====== INPUT
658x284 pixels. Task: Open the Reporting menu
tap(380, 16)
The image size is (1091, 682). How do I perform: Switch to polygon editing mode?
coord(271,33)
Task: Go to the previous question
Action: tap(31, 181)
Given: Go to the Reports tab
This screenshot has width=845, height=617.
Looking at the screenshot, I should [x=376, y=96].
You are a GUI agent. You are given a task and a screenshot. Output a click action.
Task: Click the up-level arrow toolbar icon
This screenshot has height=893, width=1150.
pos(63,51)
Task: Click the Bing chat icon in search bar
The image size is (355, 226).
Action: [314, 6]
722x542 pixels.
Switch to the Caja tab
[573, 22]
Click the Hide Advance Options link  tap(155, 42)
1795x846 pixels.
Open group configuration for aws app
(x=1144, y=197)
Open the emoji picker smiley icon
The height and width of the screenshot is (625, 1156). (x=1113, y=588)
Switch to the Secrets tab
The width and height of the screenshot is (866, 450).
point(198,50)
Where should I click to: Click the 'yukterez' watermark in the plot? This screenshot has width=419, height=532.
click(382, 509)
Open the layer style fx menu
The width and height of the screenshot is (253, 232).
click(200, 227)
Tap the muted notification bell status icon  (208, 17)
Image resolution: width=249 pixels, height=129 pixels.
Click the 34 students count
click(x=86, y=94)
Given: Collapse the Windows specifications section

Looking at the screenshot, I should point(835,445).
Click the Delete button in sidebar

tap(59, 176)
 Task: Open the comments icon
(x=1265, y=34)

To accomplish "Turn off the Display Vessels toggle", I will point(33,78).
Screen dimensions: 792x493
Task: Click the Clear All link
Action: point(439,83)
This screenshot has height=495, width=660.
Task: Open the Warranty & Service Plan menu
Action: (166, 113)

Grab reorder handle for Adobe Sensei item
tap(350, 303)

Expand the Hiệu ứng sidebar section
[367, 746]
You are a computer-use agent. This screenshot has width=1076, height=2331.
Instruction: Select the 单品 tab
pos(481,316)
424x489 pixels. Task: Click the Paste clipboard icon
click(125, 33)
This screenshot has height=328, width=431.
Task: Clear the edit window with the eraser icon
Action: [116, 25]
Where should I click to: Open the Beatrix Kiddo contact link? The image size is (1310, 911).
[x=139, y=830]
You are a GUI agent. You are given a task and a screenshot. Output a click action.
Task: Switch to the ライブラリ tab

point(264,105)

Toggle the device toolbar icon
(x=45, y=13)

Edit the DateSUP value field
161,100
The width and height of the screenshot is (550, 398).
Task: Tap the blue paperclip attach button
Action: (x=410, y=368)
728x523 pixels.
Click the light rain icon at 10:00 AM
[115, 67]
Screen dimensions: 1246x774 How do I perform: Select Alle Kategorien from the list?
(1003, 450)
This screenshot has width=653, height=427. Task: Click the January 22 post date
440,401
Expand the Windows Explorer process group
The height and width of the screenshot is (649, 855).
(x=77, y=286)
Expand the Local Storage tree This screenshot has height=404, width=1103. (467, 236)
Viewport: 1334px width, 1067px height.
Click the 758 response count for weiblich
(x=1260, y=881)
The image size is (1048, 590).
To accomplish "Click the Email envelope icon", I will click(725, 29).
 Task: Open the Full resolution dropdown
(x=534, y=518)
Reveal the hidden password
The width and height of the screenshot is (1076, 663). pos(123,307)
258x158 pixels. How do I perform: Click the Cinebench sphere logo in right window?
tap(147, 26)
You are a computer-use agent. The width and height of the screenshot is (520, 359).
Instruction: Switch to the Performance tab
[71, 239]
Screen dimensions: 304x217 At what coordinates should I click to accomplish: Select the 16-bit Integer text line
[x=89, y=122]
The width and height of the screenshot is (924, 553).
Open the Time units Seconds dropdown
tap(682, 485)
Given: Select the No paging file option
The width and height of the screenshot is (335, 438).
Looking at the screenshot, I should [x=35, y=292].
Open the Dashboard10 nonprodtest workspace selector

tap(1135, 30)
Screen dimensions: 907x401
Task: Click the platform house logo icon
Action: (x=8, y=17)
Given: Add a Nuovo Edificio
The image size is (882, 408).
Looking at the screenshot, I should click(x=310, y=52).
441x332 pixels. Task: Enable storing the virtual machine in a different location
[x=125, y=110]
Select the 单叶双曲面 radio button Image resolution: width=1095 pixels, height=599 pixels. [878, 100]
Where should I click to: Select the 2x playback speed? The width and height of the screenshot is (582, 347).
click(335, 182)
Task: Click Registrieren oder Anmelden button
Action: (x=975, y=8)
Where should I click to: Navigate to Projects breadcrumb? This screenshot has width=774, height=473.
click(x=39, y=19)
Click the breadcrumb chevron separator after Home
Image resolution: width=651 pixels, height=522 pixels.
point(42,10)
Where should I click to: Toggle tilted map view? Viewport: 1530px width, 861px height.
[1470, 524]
============
§ DIRECTIONS FOR THIS TASK: Copy all of the entries above once more, keeping every line identical.

§ OUTPUT FOR THIS EXERCISE:
658x284 pixels. Task: Open the Reporting menu
tap(380, 16)
The image size is (1091, 682). How do I perform: Switch to polygon editing mode?
coord(271,33)
Task: Go to the previous question
Action: tap(31, 181)
Given: Go to the Reports tab
This screenshot has width=845, height=617.
Looking at the screenshot, I should [x=376, y=96].
You are a GUI agent. You are given a task and a screenshot. Output a click action.
Task: Click the up-level arrow toolbar icon
This screenshot has height=893, width=1150.
pos(63,51)
Task: Click the Bing chat icon in search bar
The image size is (355, 226).
Action: [314, 6]
722x542 pixels.
Switch to the Caja tab
[573, 22]
Click the Hide Advance Options link  tap(155, 42)
1795x846 pixels.
Open group configuration for aws app
(x=1144, y=197)
Open the emoji picker smiley icon
The height and width of the screenshot is (625, 1156). (x=1113, y=588)
Switch to the Secrets tab
The width and height of the screenshot is (866, 450).
point(198,50)
Where should I click to: Click the 'yukterez' watermark in the plot? This screenshot has width=419, height=532.
click(382, 509)
Open the layer style fx menu
The width and height of the screenshot is (253, 232).
click(200, 227)
Tap the muted notification bell status icon  (208, 17)
Image resolution: width=249 pixels, height=129 pixels.
Click the 34 students count
click(x=86, y=94)
Given: Collapse the Windows specifications section

Looking at the screenshot, I should point(835,445).
Click the Delete button in sidebar

tap(59, 176)
 Task: Open the comments icon
(x=1265, y=34)

To accomplish "Turn off the Display Vessels toggle", I will point(33,78).
Screen dimensions: 792x493
Task: Click the Clear All link
Action: point(439,83)
This screenshot has height=495, width=660.
Task: Open the Warranty & Service Plan menu
Action: (166, 113)

Grab reorder handle for Adobe Sensei item
tap(350, 303)

Expand the Hiệu ứng sidebar section
[367, 746]
You are a computer-use agent. This screenshot has width=1076, height=2331.
Instruction: Select the 单品 tab
pos(481,316)
424x489 pixels. Task: Click the Paste clipboard icon
click(125, 33)
This screenshot has height=328, width=431.
Task: Clear the edit window with the eraser icon
Action: [116, 25]
Where should I click to: Open the Beatrix Kiddo contact link? The image size is (1310, 911).
[x=139, y=830]
You are a GUI agent. You are given a task and a screenshot. Output a click action.
Task: Switch to the ライブラリ tab

point(264,105)

Toggle the device toolbar icon
(x=45, y=13)

Edit the DateSUP value field
161,100
The width and height of the screenshot is (550, 398).
Task: Tap the blue paperclip attach button
Action: (x=410, y=368)
728x523 pixels.
Click the light rain icon at 10:00 AM
[115, 67]
Screen dimensions: 1246x774 How do I perform: Select Alle Kategorien from the list?
(1003, 450)
This screenshot has width=653, height=427. Task: Click the January 22 post date
440,401
Expand the Windows Explorer process group
The height and width of the screenshot is (649, 855).
(x=77, y=286)
Expand the Local Storage tree This screenshot has height=404, width=1103. (467, 236)
Viewport: 1334px width, 1067px height.
Click the 758 response count for weiblich
(x=1260, y=881)
The image size is (1048, 590).
To accomplish "Click the Email envelope icon", I will click(725, 29).
 Task: Open the Full resolution dropdown
(x=534, y=518)
Reveal the hidden password
The width and height of the screenshot is (1076, 663). pos(123,307)
258x158 pixels. How do I perform: Click the Cinebench sphere logo in right window?
tap(147, 26)
You are a computer-use agent. The width and height of the screenshot is (520, 359).
Instruction: Switch to the Performance tab
[71, 239]
Screen dimensions: 304x217 At what coordinates should I click to accomplish: Select the 16-bit Integer text line
[x=89, y=122]
The width and height of the screenshot is (924, 553).
Open the Time units Seconds dropdown
tap(682, 485)
Given: Select the No paging file option
The width and height of the screenshot is (335, 438).
Looking at the screenshot, I should [x=35, y=292].
Open the Dashboard10 nonprodtest workspace selector

tap(1135, 30)
Screen dimensions: 907x401
Task: Click the platform house logo icon
Action: (x=8, y=17)
Given: Add a Nuovo Edificio
The image size is (882, 408).
Looking at the screenshot, I should click(x=310, y=52).
441x332 pixels. Task: Enable storing the virtual machine in a different location
[x=125, y=110]
Select the 单叶双曲面 radio button Image resolution: width=1095 pixels, height=599 pixels. [878, 100]
Where should I click to: Select the 2x playback speed? The width and height of the screenshot is (582, 347).
click(335, 182)
Task: Click Registrieren oder Anmelden button
Action: (x=975, y=8)
Where should I click to: Navigate to Projects breadcrumb? This screenshot has width=774, height=473.
click(x=39, y=19)
Click the breadcrumb chevron separator after Home
Image resolution: width=651 pixels, height=522 pixels.
point(42,10)
Where should I click to: Toggle tilted map view? Viewport: 1530px width, 861px height.
[1470, 524]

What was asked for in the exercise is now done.